## Exercise
Give back exactly the lines starting at the one with "Go to previous page arrow" and ending at the last line of the data below. Pictures are not part of the copy.

Dataset entries
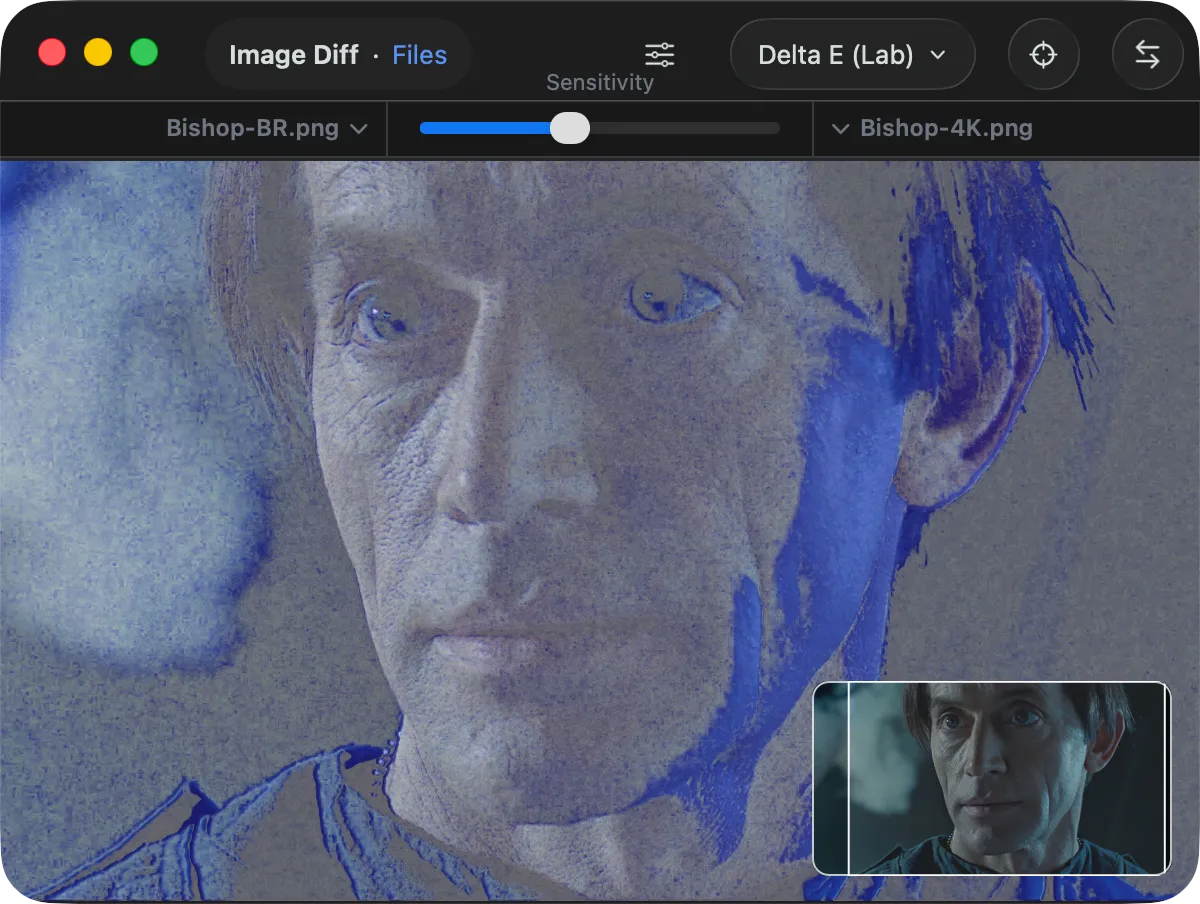Image resolution: width=1200 pixels, height=904 pixels.
Task: Click the Sensitivity slider handle
Action: [570, 128]
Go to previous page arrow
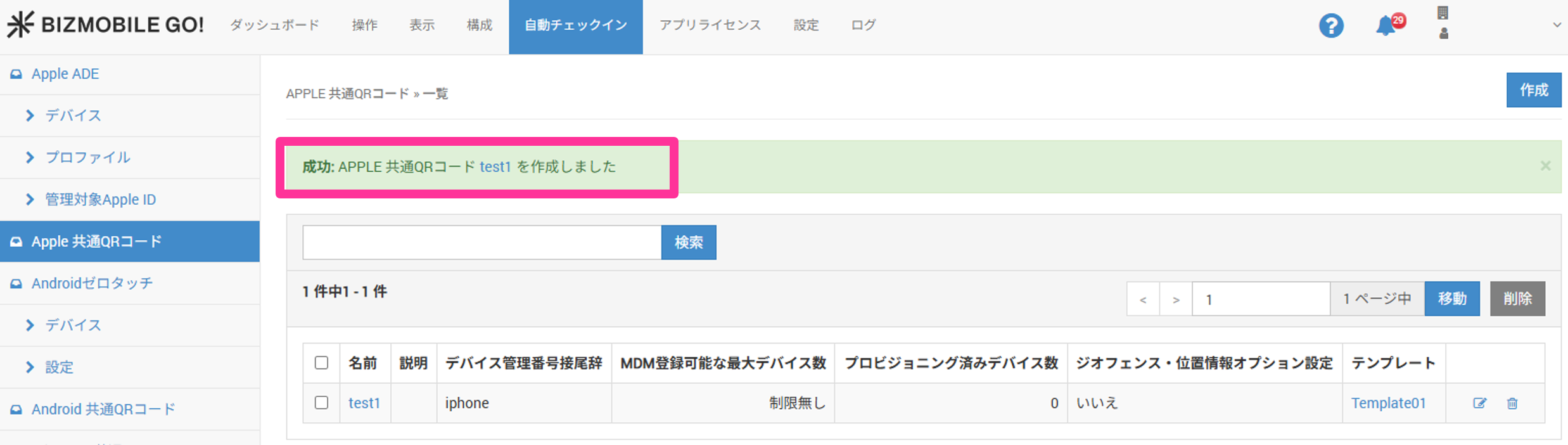The image size is (1568, 445). tap(1143, 299)
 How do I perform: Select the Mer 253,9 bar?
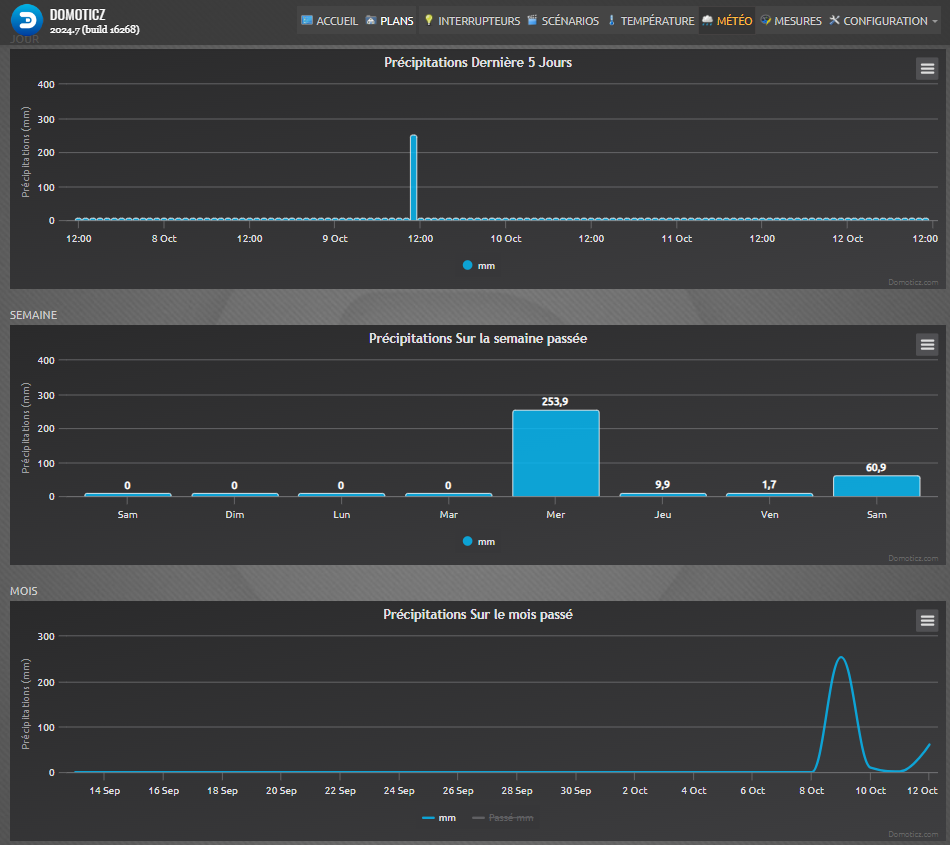coord(556,453)
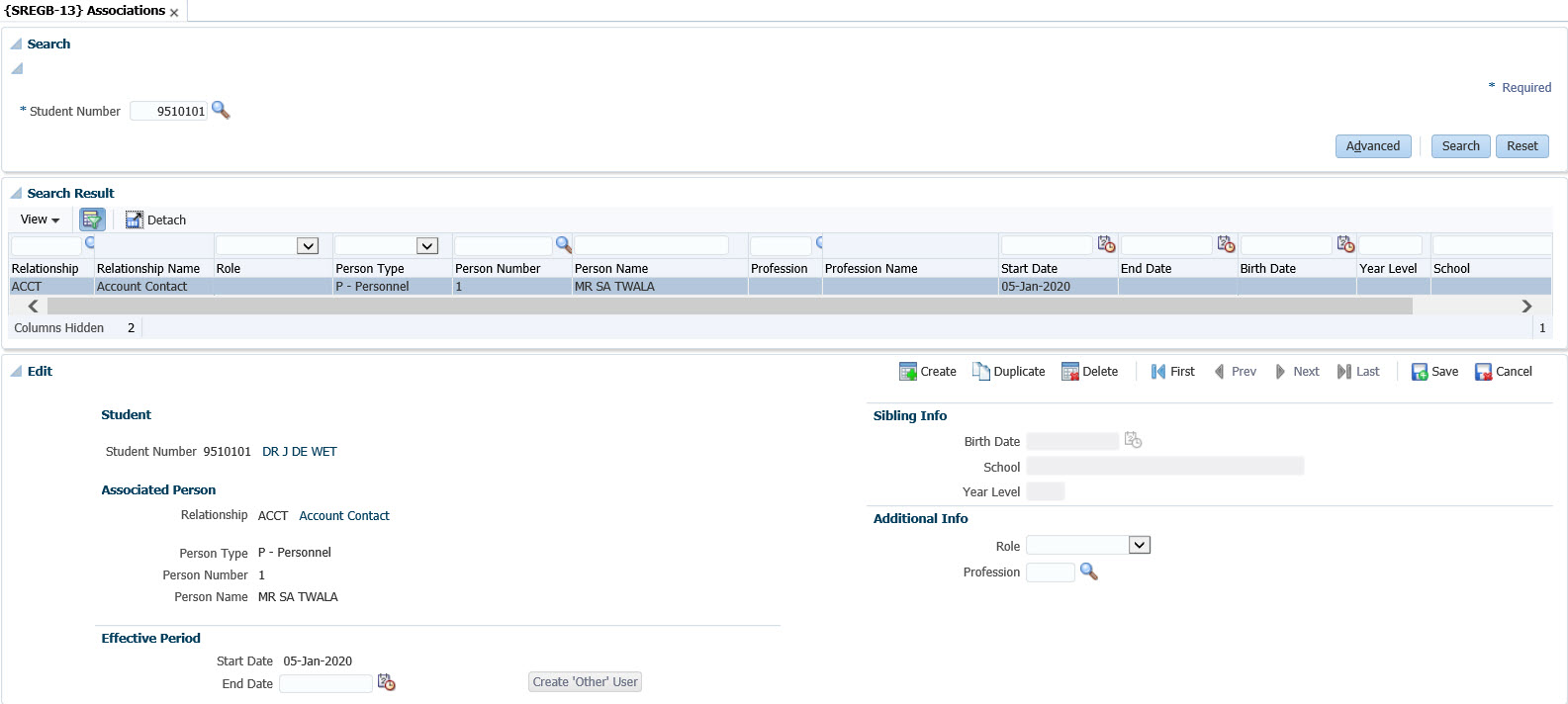1568x704 pixels.
Task: Open the View menu
Action: (40, 220)
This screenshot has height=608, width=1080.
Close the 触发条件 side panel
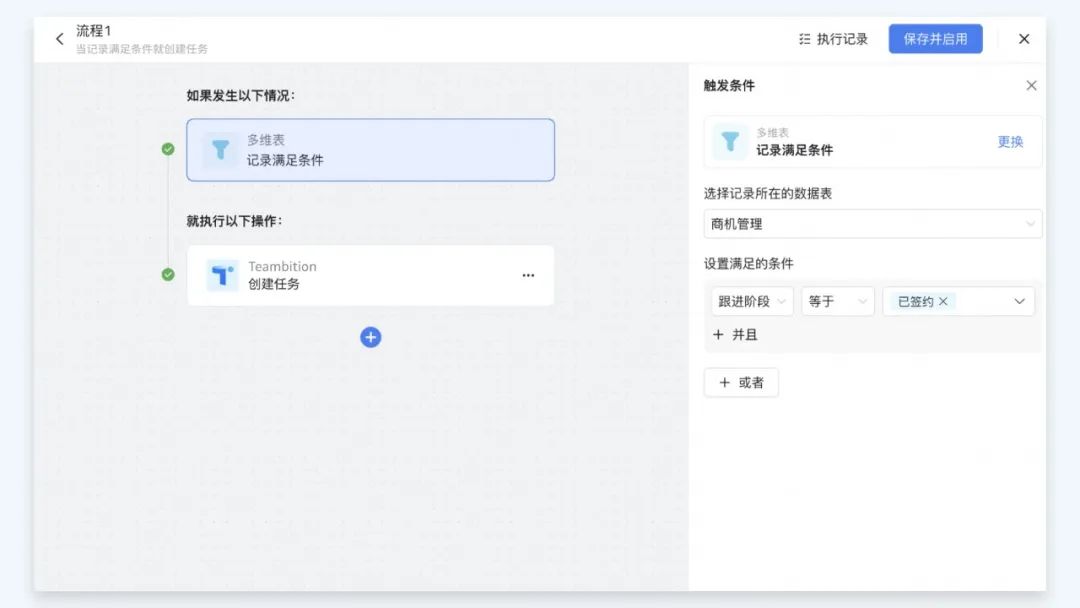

## Result
Go to previous page arrow
The image size is (1568, 445). tap(1143, 299)
 How do I perform: Select the Mer 253,9 bar?
coord(556,453)
1568x704 pixels.
Task: Open the View menu
Action: (40, 220)
This screenshot has height=608, width=1080.
Close the 触发条件 side panel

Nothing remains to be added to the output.